## Work instruction
Keeping every line intact, repeat the data word for word.

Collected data
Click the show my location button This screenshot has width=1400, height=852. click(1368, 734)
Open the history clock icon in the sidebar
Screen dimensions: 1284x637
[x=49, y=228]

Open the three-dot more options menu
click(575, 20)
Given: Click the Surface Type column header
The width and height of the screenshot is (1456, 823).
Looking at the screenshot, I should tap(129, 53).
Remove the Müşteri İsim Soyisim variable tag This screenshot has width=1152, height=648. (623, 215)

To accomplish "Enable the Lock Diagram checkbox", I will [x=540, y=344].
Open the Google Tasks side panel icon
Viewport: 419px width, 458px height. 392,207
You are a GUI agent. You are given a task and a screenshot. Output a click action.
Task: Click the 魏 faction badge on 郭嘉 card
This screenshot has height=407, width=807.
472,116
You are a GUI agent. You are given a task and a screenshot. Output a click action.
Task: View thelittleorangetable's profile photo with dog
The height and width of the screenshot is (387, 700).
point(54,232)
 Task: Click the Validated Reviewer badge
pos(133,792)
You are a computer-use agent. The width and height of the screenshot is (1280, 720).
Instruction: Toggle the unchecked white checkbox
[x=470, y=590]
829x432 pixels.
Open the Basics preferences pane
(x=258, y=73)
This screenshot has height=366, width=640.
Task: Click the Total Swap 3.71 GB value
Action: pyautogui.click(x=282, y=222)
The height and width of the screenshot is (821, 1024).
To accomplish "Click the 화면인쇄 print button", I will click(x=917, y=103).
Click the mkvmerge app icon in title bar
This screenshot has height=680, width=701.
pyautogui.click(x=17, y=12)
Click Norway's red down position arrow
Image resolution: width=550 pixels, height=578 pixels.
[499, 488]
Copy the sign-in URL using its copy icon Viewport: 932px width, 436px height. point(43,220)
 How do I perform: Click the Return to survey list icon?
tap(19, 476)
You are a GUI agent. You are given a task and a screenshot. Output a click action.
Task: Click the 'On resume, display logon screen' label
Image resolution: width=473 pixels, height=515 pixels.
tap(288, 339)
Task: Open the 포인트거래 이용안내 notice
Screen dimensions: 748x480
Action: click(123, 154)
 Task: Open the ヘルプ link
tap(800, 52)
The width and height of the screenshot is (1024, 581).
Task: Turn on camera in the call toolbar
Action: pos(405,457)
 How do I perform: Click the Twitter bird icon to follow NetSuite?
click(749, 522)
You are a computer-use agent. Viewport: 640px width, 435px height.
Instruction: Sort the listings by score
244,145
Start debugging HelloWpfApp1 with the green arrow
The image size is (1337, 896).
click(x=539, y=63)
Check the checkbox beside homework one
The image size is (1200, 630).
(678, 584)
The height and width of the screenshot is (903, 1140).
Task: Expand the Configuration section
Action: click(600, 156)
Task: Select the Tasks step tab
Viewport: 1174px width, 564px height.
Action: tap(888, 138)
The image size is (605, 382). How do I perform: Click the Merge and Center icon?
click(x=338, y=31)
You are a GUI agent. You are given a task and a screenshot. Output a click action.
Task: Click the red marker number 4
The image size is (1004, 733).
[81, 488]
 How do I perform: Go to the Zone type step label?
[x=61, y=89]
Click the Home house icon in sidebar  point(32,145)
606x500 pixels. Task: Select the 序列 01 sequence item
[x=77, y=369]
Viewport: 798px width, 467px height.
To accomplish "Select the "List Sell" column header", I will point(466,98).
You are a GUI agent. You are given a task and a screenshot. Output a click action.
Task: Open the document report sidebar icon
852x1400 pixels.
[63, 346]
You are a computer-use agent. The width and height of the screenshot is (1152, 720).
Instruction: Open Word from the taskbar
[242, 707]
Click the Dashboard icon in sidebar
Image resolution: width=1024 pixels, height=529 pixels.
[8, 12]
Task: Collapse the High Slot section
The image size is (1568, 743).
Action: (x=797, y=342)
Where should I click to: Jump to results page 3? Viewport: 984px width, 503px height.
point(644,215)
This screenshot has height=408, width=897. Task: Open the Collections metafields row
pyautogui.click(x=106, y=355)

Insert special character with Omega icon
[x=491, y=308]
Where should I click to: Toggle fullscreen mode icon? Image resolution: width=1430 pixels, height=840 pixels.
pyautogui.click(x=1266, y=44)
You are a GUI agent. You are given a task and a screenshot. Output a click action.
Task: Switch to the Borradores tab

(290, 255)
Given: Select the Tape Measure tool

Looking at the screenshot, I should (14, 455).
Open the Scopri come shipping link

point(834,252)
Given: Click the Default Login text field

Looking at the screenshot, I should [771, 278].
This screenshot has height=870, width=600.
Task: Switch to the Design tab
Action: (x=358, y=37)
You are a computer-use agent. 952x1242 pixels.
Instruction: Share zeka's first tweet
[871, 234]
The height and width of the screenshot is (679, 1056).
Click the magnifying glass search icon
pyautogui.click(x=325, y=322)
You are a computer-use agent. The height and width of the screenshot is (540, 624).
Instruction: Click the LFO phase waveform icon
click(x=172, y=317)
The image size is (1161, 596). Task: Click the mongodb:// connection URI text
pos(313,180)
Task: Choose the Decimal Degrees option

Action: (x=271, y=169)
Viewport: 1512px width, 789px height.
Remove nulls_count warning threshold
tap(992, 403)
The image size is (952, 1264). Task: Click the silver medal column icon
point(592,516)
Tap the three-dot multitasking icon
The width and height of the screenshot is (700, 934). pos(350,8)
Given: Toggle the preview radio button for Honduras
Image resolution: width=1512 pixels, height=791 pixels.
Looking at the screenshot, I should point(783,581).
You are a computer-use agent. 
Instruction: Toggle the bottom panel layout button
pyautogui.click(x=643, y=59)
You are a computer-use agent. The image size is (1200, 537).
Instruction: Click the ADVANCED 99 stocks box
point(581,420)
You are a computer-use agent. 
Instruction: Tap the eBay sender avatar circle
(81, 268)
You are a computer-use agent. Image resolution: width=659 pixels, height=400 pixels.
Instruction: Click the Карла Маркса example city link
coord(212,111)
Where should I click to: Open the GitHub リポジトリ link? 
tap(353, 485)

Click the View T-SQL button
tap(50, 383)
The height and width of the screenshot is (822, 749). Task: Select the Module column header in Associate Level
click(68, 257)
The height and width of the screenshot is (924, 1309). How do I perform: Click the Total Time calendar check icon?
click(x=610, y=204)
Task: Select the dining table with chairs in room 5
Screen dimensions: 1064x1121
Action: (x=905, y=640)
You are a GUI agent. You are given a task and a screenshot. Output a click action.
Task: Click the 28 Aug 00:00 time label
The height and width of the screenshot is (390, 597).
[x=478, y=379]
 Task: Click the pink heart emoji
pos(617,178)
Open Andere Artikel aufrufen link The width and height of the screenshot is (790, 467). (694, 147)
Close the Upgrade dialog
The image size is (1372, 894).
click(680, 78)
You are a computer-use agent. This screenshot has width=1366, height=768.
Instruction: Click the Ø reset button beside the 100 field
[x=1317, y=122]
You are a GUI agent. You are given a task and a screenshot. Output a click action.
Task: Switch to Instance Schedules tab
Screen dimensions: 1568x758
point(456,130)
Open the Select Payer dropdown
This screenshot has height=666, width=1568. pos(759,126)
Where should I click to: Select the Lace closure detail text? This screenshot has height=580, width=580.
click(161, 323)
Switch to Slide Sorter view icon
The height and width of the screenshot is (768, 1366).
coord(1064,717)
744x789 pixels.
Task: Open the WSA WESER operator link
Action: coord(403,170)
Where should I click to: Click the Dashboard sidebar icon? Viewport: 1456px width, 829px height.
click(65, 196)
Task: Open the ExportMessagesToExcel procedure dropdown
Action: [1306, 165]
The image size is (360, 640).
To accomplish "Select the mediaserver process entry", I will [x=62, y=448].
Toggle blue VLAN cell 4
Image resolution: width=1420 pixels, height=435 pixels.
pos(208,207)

## Your solution
Click the show my location button This screenshot has width=1400, height=852. click(1368, 734)
Open the history clock icon in the sidebar
Screen dimensions: 1284x637
[x=49, y=228]

Open the three-dot more options menu
click(575, 20)
Given: Click the Surface Type column header
The width and height of the screenshot is (1456, 823).
Looking at the screenshot, I should tap(129, 53).
Remove the Müşteri İsim Soyisim variable tag This screenshot has width=1152, height=648. (623, 215)

To accomplish "Enable the Lock Diagram checkbox", I will [x=540, y=344].
Open the Google Tasks side panel icon
Viewport: 419px width, 458px height. 392,207
You are a GUI agent. You are given a task and a screenshot. Output a click action.
Task: Click the 魏 faction badge on 郭嘉 card
This screenshot has height=407, width=807.
472,116
You are a GUI agent. You are given a task and a screenshot. Output a click action.
Task: View thelittleorangetable's profile photo with dog
The height and width of the screenshot is (387, 700).
point(54,232)
 Task: Click the Validated Reviewer badge
pos(133,792)
You are a computer-use agent. The width and height of the screenshot is (1280, 720).
Instruction: Toggle the unchecked white checkbox
[x=470, y=590]
829x432 pixels.
Open the Basics preferences pane
(x=258, y=73)
This screenshot has height=366, width=640.
Task: Click the Total Swap 3.71 GB value
Action: pyautogui.click(x=282, y=222)
The height and width of the screenshot is (821, 1024).
To accomplish "Click the 화면인쇄 print button", I will click(x=917, y=103).
Click the mkvmerge app icon in title bar
This screenshot has height=680, width=701.
pyautogui.click(x=17, y=12)
Click Norway's red down position arrow
Image resolution: width=550 pixels, height=578 pixels.
[499, 488]
Copy the sign-in URL using its copy icon Viewport: 932px width, 436px height. point(43,220)
 How do I perform: Click the Return to survey list icon?
tap(19, 476)
You are a GUI agent. You are given a task and a screenshot. Output a click action.
Task: Click the 'On resume, display logon screen' label
Image resolution: width=473 pixels, height=515 pixels.
tap(288, 339)
Task: Open the 포인트거래 이용안내 notice
Screen dimensions: 748x480
Action: click(123, 154)
 Task: Open the ヘルプ link
tap(800, 52)
The width and height of the screenshot is (1024, 581).
Task: Turn on camera in the call toolbar
Action: pos(405,457)
 How do I perform: Click the Twitter bird icon to follow NetSuite?
click(749, 522)
You are a computer-use agent. Viewport: 640px width, 435px height.
Instruction: Sort the listings by score
244,145
Start debugging HelloWpfApp1 with the green arrow
The image size is (1337, 896).
click(x=539, y=63)
Check the checkbox beside homework one
The image size is (1200, 630).
(678, 584)
The height and width of the screenshot is (903, 1140).
Task: Expand the Configuration section
Action: click(600, 156)
Task: Select the Tasks step tab
Viewport: 1174px width, 564px height.
Action: tap(888, 138)
The image size is (605, 382). How do I perform: Click the Merge and Center icon?
click(x=338, y=31)
You are a GUI agent. You are given a task and a screenshot. Output a click action.
Task: Click the red marker number 4
The image size is (1004, 733).
[81, 488]
 How do I perform: Go to the Zone type step label?
[x=61, y=89]
Click the Home house icon in sidebar  point(32,145)
606x500 pixels. Task: Select the 序列 01 sequence item
[x=77, y=369]
Viewport: 798px width, 467px height.
To accomplish "Select the "List Sell" column header", I will point(466,98).
You are a GUI agent. You are given a task and a screenshot. Output a click action.
Task: Open the document report sidebar icon
852x1400 pixels.
[63, 346]
You are a computer-use agent. The width and height of the screenshot is (1152, 720).
Instruction: Open Word from the taskbar
[242, 707]
Click the Dashboard icon in sidebar
Image resolution: width=1024 pixels, height=529 pixels.
[8, 12]
Task: Collapse the High Slot section
The image size is (1568, 743).
Action: (x=797, y=342)
Where should I click to: Jump to results page 3? Viewport: 984px width, 503px height.
point(644,215)
This screenshot has height=408, width=897. Task: Open the Collections metafields row
pyautogui.click(x=106, y=355)

Insert special character with Omega icon
[x=491, y=308]
Where should I click to: Toggle fullscreen mode icon? Image resolution: width=1430 pixels, height=840 pixels.
pyautogui.click(x=1266, y=44)
You are a GUI agent. You are given a task and a screenshot. Output a click action.
Task: Switch to the Borradores tab

(290, 255)
Given: Select the Tape Measure tool

Looking at the screenshot, I should (14, 455).
Open the Scopri come shipping link

point(834,252)
Given: Click the Default Login text field

Looking at the screenshot, I should [771, 278].
This screenshot has height=870, width=600.
Task: Switch to the Design tab
Action: (x=358, y=37)
You are a computer-use agent. 952x1242 pixels.
Instruction: Share zeka's first tweet
[871, 234]
The height and width of the screenshot is (679, 1056).
Click the magnifying glass search icon
pyautogui.click(x=325, y=322)
You are a computer-use agent. The height and width of the screenshot is (540, 624).
Instruction: Click the LFO phase waveform icon
click(x=172, y=317)
The image size is (1161, 596). Task: Click the mongodb:// connection URI text
pos(313,180)
Task: Choose the Decimal Degrees option

Action: (x=271, y=169)
Viewport: 1512px width, 789px height.
Remove nulls_count warning threshold
tap(992, 403)
The image size is (952, 1264). Task: Click the silver medal column icon
point(592,516)
Tap the three-dot multitasking icon
The width and height of the screenshot is (700, 934). pos(350,8)
Given: Toggle the preview radio button for Honduras
Image resolution: width=1512 pixels, height=791 pixels.
Looking at the screenshot, I should point(783,581).
You are a computer-use agent. 
Instruction: Toggle the bottom panel layout button
pyautogui.click(x=643, y=59)
You are a computer-use agent. The image size is (1200, 537).
Instruction: Click the ADVANCED 99 stocks box
point(581,420)
You are a computer-use agent. 
Instruction: Tap the eBay sender avatar circle
(81, 268)
You are a computer-use agent. Image resolution: width=659 pixels, height=400 pixels.
Instruction: Click the Карла Маркса example city link
coord(212,111)
Where should I click to: Open the GitHub リポジトリ link? 
tap(353, 485)

Click the View T-SQL button
tap(50, 383)
The height and width of the screenshot is (822, 749). Task: Select the Module column header in Associate Level
click(68, 257)
The height and width of the screenshot is (924, 1309). How do I perform: Click the Total Time calendar check icon?
click(x=610, y=204)
Task: Select the dining table with chairs in room 5
Screen dimensions: 1064x1121
Action: (x=905, y=640)
You are a GUI agent. You are given a task and a screenshot. Output a click action.
Task: Click the 28 Aug 00:00 time label
The height and width of the screenshot is (390, 597).
[x=478, y=379]
 Task: Click the pink heart emoji
pos(617,178)
Open Andere Artikel aufrufen link The width and height of the screenshot is (790, 467). (694, 147)
Close the Upgrade dialog
The image size is (1372, 894).
click(680, 78)
You are a computer-use agent. This screenshot has width=1366, height=768.
Instruction: Click the Ø reset button beside the 100 field
[x=1317, y=122]
You are a GUI agent. You are given a task and a screenshot. Output a click action.
Task: Switch to Instance Schedules tab
Screen dimensions: 1568x758
point(456,130)
Open the Select Payer dropdown
This screenshot has height=666, width=1568. pos(759,126)
Where should I click to: Select the Lace closure detail text? This screenshot has height=580, width=580.
click(161, 323)
Switch to Slide Sorter view icon
The height and width of the screenshot is (768, 1366).
coord(1064,717)
744x789 pixels.
Task: Open the WSA WESER operator link
Action: coord(403,170)
Where should I click to: Click the Dashboard sidebar icon? Viewport: 1456px width, 829px height.
click(65, 196)
Task: Open the ExportMessagesToExcel procedure dropdown
Action: [1306, 165]
The image size is (360, 640).
To accomplish "Select the mediaserver process entry", I will [x=62, y=448].
Toggle blue VLAN cell 4
Image resolution: width=1420 pixels, height=435 pixels.
pos(208,207)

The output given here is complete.